The cranial sutures are fibrous joints containing skeletal progenitor cells, which maintain homeostasis of the uninjured skull or participate in healing the skull after injury. Nerve growth factor (NGF) via its high-affinity receptor tropomyosin receptor kinase A (TrkA) regulates skeletal re-innervation, which is essential for later elements of bone repair, including revascularization and bone matrix deposition. However, emerging evidence suggests that NGF signaling may have more pleiotropic effects in bone repair than previously considered. In addition to induction of nerve ingrowth and promotion of nerve survival, pro-NGF may bind to its low-affinity receptor Ngfr (p75, Cd271), which is present in a variety of mesenchymal cells. p75 expression has been correlated to cell migration and invasion in multiple cell types.

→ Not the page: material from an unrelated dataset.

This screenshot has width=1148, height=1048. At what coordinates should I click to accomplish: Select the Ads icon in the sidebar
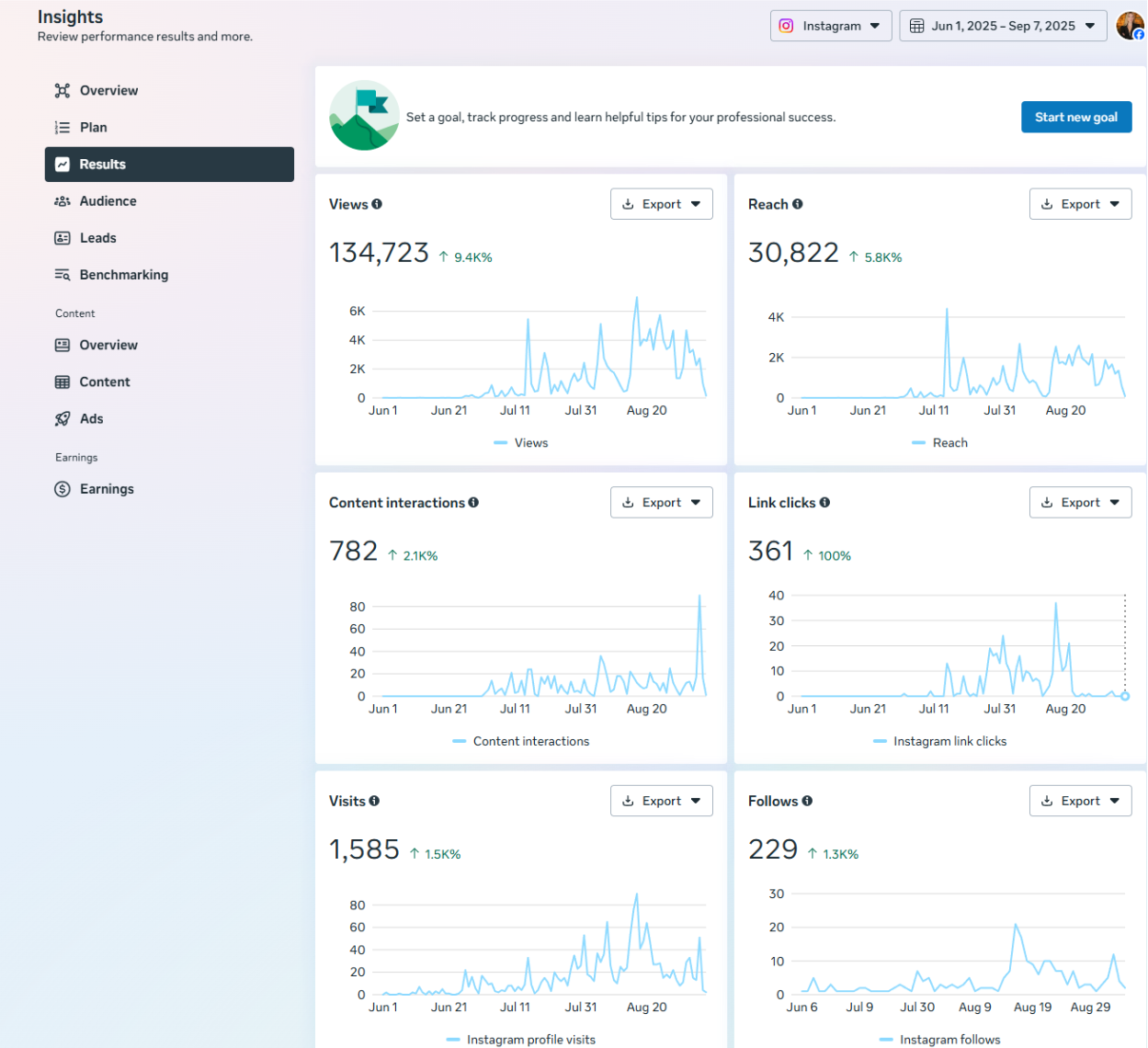tap(62, 418)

NGF binding to the p75 receptor stimulates migration and initiates recruitment of various adaptors, which activate NF-κB, RhoA, and c-Jun N-terminal kinase (JNK) signaling. In this study, single cell transcriptomics highlights altered signaling pathway activation and impaired cellular migration with p75 conditional gene deletion in PDGFRα-expressing cells. 2 Total samples were analyzed comparing mRNA from p75 floxed mice (p75fl/fl) and p75 conditional knockout mice (p75PDGFRα).